What to produce
Repeat the data precisely as given.

(Provided data)

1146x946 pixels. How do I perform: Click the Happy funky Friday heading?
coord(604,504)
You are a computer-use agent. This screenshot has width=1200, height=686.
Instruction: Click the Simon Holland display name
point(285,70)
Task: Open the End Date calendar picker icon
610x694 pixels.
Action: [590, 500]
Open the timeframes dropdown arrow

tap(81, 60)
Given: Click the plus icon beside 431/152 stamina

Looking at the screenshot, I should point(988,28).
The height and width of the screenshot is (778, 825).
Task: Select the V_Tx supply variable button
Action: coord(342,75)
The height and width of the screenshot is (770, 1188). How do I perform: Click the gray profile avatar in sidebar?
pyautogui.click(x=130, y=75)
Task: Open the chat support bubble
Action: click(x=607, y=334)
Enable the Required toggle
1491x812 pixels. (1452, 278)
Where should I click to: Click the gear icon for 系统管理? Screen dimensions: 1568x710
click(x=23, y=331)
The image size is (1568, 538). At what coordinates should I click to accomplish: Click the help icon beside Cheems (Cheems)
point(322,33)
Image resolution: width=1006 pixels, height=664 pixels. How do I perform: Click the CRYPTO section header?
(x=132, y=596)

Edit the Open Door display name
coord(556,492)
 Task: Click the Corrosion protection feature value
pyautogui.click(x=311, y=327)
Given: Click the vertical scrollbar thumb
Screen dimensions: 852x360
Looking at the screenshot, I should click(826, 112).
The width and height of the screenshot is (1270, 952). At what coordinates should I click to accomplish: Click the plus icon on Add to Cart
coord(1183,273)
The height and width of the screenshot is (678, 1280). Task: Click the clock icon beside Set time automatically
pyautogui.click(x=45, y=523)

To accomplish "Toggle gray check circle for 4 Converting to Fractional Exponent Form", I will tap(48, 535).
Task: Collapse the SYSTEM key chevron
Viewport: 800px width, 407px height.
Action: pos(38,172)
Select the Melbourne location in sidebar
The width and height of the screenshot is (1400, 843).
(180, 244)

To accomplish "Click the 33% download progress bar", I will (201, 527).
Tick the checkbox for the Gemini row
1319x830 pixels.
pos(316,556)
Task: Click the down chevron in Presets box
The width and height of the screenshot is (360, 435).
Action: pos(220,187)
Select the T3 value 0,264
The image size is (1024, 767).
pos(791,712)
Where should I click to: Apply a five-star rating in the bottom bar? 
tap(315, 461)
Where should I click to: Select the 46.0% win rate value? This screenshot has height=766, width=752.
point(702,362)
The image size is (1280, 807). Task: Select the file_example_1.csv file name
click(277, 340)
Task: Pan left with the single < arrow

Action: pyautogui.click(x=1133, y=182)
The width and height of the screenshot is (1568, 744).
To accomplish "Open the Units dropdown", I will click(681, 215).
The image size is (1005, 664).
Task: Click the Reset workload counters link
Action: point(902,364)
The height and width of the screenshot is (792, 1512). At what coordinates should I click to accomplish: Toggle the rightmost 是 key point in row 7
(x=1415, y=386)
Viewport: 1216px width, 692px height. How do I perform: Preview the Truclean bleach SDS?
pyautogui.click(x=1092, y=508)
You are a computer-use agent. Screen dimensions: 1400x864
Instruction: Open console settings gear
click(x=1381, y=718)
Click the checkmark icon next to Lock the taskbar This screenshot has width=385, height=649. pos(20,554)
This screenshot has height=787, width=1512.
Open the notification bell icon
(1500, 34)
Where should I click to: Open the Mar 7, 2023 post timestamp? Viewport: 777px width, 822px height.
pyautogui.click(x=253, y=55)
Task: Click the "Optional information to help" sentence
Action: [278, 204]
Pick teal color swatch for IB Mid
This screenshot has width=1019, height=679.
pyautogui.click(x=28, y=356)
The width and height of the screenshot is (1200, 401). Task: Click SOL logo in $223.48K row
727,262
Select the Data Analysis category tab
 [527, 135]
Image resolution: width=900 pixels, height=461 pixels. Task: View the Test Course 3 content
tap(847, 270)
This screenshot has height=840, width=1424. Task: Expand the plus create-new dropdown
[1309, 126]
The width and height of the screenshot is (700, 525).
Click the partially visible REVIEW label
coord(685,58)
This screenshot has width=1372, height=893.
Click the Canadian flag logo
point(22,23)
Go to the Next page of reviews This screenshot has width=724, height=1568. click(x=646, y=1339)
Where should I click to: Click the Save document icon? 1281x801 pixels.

(End Provided data)

Solution
1146x946 pixels. How do I perform: Click the Happy funky Friday heading?
coord(604,504)
You are a computer-use agent. This screenshot has width=1200, height=686.
Instruction: Click the Simon Holland display name
point(285,70)
Task: Open the End Date calendar picker icon
610x694 pixels.
Action: [590, 500]
Open the timeframes dropdown arrow

tap(81, 60)
Given: Click the plus icon beside 431/152 stamina

Looking at the screenshot, I should point(988,28).
The height and width of the screenshot is (778, 825).
Task: Select the V_Tx supply variable button
Action: coord(342,75)
The height and width of the screenshot is (770, 1188). How do I perform: Click the gray profile avatar in sidebar?
pyautogui.click(x=130, y=75)
Task: Open the chat support bubble
Action: click(x=607, y=334)
Enable the Required toggle
1491x812 pixels. (1452, 278)
Where should I click to: Click the gear icon for 系统管理? Screen dimensions: 1568x710
click(x=23, y=331)
The image size is (1568, 538). At what coordinates should I click to accomplish: Click the help icon beside Cheems (Cheems)
point(322,33)
Image resolution: width=1006 pixels, height=664 pixels. How do I perform: Click the CRYPTO section header?
(x=132, y=596)

Edit the Open Door display name
coord(556,492)
 Task: Click the Corrosion protection feature value
pyautogui.click(x=311, y=327)
Given: Click the vertical scrollbar thumb
Screen dimensions: 852x360
Looking at the screenshot, I should click(826, 112).
The width and height of the screenshot is (1270, 952). At what coordinates should I click to accomplish: Click the plus icon on Add to Cart
coord(1183,273)
The height and width of the screenshot is (678, 1280). Task: Click the clock icon beside Set time automatically
pyautogui.click(x=45, y=523)

To accomplish "Toggle gray check circle for 4 Converting to Fractional Exponent Form", I will tap(48, 535).
Task: Collapse the SYSTEM key chevron
Viewport: 800px width, 407px height.
Action: pos(38,172)
Select the Melbourne location in sidebar
The width and height of the screenshot is (1400, 843).
(180, 244)

To accomplish "Click the 33% download progress bar", I will (201, 527).
Tick the checkbox for the Gemini row
1319x830 pixels.
pos(316,556)
Task: Click the down chevron in Presets box
The width and height of the screenshot is (360, 435).
Action: pos(220,187)
Select the T3 value 0,264
The image size is (1024, 767).
pos(791,712)
Where should I click to: Apply a five-star rating in the bottom bar? 
tap(315, 461)
Where should I click to: Select the 46.0% win rate value? This screenshot has height=766, width=752.
point(702,362)
The image size is (1280, 807). Task: Select the file_example_1.csv file name
click(277, 340)
Task: Pan left with the single < arrow

Action: pyautogui.click(x=1133, y=182)
The width and height of the screenshot is (1568, 744).
To accomplish "Open the Units dropdown", I will click(681, 215).
The image size is (1005, 664).
Task: Click the Reset workload counters link
Action: point(902,364)
The height and width of the screenshot is (792, 1512). At what coordinates should I click to accomplish: Toggle the rightmost 是 key point in row 7
(x=1415, y=386)
Viewport: 1216px width, 692px height. How do I perform: Preview the Truclean bleach SDS?
pyautogui.click(x=1092, y=508)
You are a computer-use agent. Screen dimensions: 1400x864
Instruction: Open console settings gear
click(x=1381, y=718)
Click the checkmark icon next to Lock the taskbar This screenshot has width=385, height=649. pos(20,554)
This screenshot has height=787, width=1512.
Open the notification bell icon
(1500, 34)
Where should I click to: Open the Mar 7, 2023 post timestamp? Viewport: 777px width, 822px height.
pyautogui.click(x=253, y=55)
Task: Click the "Optional information to help" sentence
Action: [278, 204]
Pick teal color swatch for IB Mid
This screenshot has width=1019, height=679.
pyautogui.click(x=28, y=356)
The width and height of the screenshot is (1200, 401). Task: Click SOL logo in $223.48K row
727,262
Select the Data Analysis category tab
 [527, 135]
Image resolution: width=900 pixels, height=461 pixels. Task: View the Test Course 3 content
tap(847, 270)
This screenshot has height=840, width=1424. Task: Expand the plus create-new dropdown
[1309, 126]
The width and height of the screenshot is (700, 525).
Click the partially visible REVIEW label
coord(685,58)
This screenshot has width=1372, height=893.
Click the Canadian flag logo
point(22,23)
Go to the Next page of reviews This screenshot has width=724, height=1568. click(x=646, y=1339)
Where should I click to: Click the Save document icon? 1281x801 pixels.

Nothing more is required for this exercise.